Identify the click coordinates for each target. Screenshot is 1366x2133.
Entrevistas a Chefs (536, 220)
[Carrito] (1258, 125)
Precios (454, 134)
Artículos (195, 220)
^^^^
## Task details
Every entry is to be repeated precisely as it stands.

## The completed task
Identify the click coordinates for each target. Screenshot is 1366x2133.
Entrevistas a Chefs (536, 220)
[Carrito] (1258, 125)
Precios (454, 134)
Artículos (195, 220)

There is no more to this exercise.